Saved entries

********************

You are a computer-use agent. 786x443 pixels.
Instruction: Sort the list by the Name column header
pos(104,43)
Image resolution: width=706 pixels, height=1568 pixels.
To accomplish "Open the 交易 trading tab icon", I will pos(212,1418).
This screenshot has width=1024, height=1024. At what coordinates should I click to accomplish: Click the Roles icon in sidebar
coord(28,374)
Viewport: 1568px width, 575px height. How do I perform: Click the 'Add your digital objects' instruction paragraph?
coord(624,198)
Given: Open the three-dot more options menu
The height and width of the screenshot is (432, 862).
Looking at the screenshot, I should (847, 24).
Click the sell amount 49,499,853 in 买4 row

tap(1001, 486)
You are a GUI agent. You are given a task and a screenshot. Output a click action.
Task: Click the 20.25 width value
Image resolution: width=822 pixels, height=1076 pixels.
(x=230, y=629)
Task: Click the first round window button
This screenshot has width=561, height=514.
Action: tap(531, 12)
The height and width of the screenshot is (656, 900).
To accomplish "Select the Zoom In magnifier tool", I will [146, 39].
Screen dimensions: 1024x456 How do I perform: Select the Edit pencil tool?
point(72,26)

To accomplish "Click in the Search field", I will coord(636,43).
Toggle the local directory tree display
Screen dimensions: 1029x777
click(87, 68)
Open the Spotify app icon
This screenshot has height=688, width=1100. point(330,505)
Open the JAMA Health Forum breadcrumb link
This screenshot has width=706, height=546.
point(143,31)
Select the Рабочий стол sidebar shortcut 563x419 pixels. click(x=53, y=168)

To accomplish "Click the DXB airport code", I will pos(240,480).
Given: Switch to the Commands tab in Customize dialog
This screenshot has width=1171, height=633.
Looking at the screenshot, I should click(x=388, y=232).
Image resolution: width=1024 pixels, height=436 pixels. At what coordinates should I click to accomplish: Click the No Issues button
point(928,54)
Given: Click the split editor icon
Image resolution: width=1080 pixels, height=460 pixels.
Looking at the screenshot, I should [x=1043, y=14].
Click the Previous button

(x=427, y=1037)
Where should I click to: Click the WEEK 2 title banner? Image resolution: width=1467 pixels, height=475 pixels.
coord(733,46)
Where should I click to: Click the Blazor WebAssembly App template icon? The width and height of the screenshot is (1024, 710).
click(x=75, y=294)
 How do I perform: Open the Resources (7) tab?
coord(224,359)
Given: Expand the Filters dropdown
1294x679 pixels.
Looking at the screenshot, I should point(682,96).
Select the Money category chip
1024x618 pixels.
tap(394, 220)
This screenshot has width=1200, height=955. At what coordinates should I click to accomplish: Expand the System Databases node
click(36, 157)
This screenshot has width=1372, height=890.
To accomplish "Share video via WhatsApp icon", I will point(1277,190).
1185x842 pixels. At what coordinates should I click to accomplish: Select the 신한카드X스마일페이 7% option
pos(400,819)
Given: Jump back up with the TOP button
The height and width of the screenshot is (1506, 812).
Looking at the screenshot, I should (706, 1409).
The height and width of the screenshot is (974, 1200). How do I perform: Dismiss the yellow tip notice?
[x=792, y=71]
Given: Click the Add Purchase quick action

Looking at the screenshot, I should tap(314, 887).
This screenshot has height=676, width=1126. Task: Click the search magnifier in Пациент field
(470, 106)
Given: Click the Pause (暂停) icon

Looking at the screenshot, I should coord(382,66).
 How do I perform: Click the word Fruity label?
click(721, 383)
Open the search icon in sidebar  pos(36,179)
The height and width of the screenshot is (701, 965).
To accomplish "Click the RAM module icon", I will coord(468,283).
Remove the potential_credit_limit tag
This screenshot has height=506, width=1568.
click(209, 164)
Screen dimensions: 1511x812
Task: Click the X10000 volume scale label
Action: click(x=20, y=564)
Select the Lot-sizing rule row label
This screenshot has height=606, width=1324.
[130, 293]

********************

If a line comes after the one containing "Task: Click the first round window button", leave it out; set down every line of the data before it, and that line itself, exactly.

_Task answer:_
You are a computer-use agent. 786x443 pixels.
Instruction: Sort the list by the Name column header
pos(104,43)
Image resolution: width=706 pixels, height=1568 pixels.
To accomplish "Open the 交易 trading tab icon", I will pos(212,1418).
This screenshot has width=1024, height=1024. At what coordinates should I click to accomplish: Click the Roles icon in sidebar
coord(28,374)
Viewport: 1568px width, 575px height. How do I perform: Click the 'Add your digital objects' instruction paragraph?
coord(624,198)
Given: Open the three-dot more options menu
The height and width of the screenshot is (432, 862).
Looking at the screenshot, I should (847, 24).
Click the sell amount 49,499,853 in 买4 row

tap(1001, 486)
You are a GUI agent. You are given a task and a screenshot. Output a click action.
Task: Click the 20.25 width value
Image resolution: width=822 pixels, height=1076 pixels.
(x=230, y=629)
Task: Click the first round window button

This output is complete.